[[ Records shown open ]]
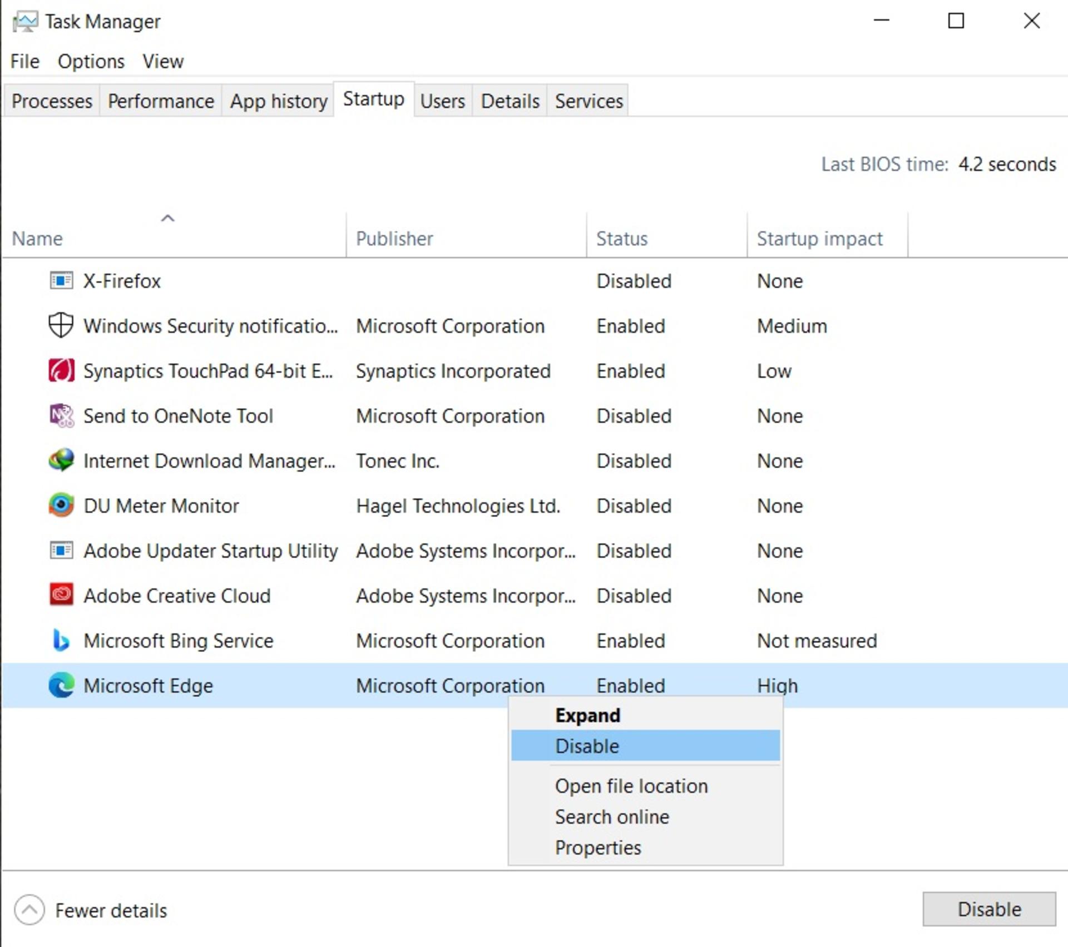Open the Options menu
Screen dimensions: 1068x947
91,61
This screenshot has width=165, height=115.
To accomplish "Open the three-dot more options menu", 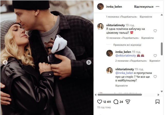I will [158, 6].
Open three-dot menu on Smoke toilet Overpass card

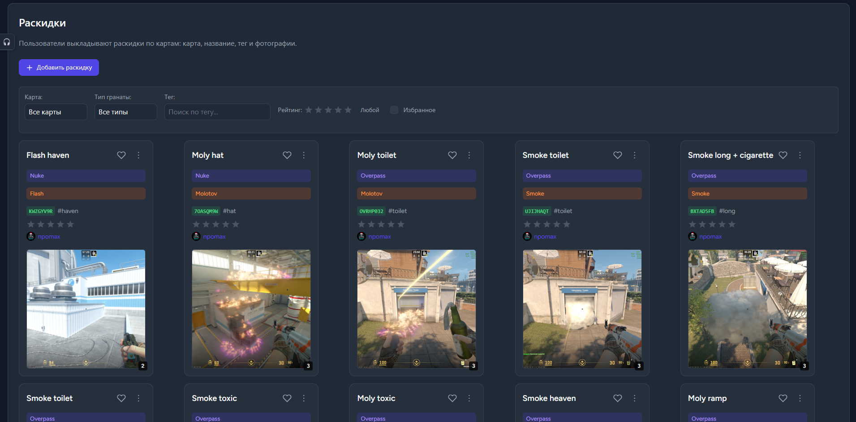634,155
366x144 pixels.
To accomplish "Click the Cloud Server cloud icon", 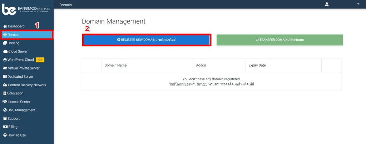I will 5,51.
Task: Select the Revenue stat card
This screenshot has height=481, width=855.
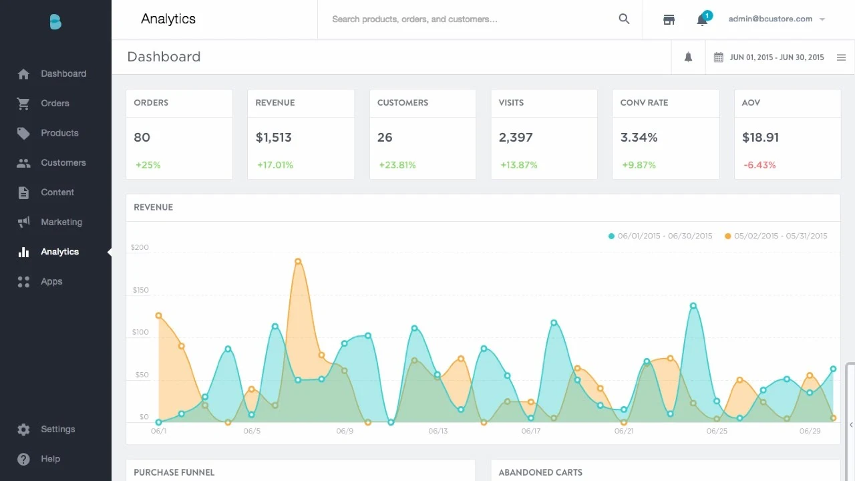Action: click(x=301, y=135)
[[ Records shown closed ]]
▶ [Action item]: Please set down exactly the lines from the one holding "Task: Select the Revenue stat card" through the last line of the entries, both ends included, and skip pictures.

▶ [Exercise solution]:
Task: Select the Revenue stat card
This screenshot has height=481, width=855.
Action: click(x=301, y=135)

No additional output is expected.